▶ _Text shown_:
# Insuring a horse?



## Warren D (Aug 18, 2009)

We need insurance for a horse that is coming to Spain. He is in England at the moment but none of the Brit companies we have spoken to are interested in insuring him because he is coming down here. Can anyone recommend a company here? It would be really handy if we could deal with somebody that speaks English because our Spanish is not great.


----------



## Suenneil (Feb 17, 2009)

Warren D said:


> We need insurance for a horse that is coming to Spain. He is in England at the moment but none of the Brit companies we have spoken to are interested in insuring him because he is coming down here. Can anyone recommend a company here? It would be really handy if we could deal with somebody that speaks English because our Spanish is not great.


Hi Warren

This is not something Im personally familiar with, but I did a quick google search, most of the Insurance companies I found were only quoting for insurance on "pets" ie cats and dogs, but I did find this one that is based in Spain and covers animals throughout the EU apparently.

Dog Insurance, Cat Insurance, Horse Insurance, Pet Health Insurance, Pet travel Insurance, Public liability, protectapet, Vet Javea

Sue :ranger:


----------



## Warren D (Aug 18, 2009)

Suenneil said:


> Hi Warren
> 
> This is not something Im personally familiar with, but I did a quick google search, most of the Insurance companies I found were only quoting for insurance on "pets" ie cats and dogs, but I did find this one that is based in Spain and covers animals throughout the EU apparently.
> 
> ...


Great! Thanks.


----------



## Bevdeforges (Nov 16, 2007)

▶ _Stored data_:
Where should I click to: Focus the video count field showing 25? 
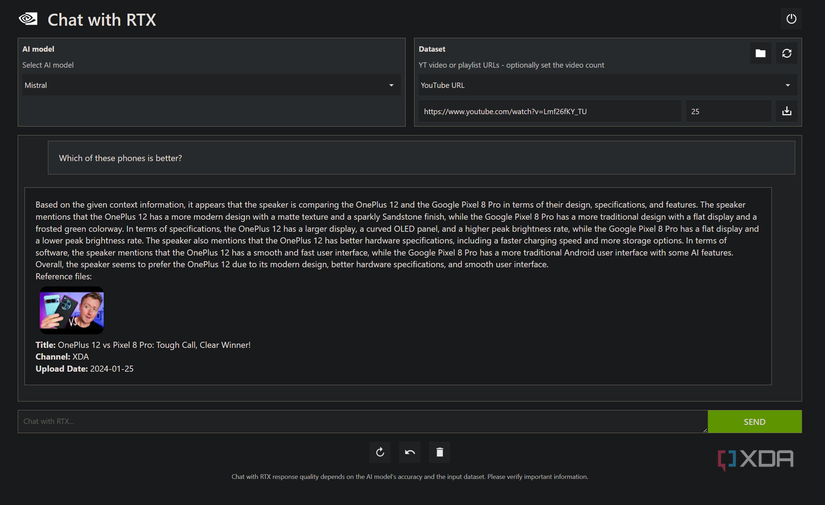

▶ _What to work on_: From the forum thread on insuring a horse, extract verbatim the passage from "# Insuring a" up to and including "(Feb 17, 2009)".

▶ _The answer_:
# Insuring a horse?



## Warren D (Aug 18, 2009)

We need insurance for a horse that is coming to Spain. He is in England at the moment but none of the Brit companies we have spoken to are interested in insuring him because he is coming down here. Can anyone recommend a company here? It would be really handy if we could deal with somebody that speaks English because our Spanish is not great.


----------



## Suenneil (Feb 17, 2009)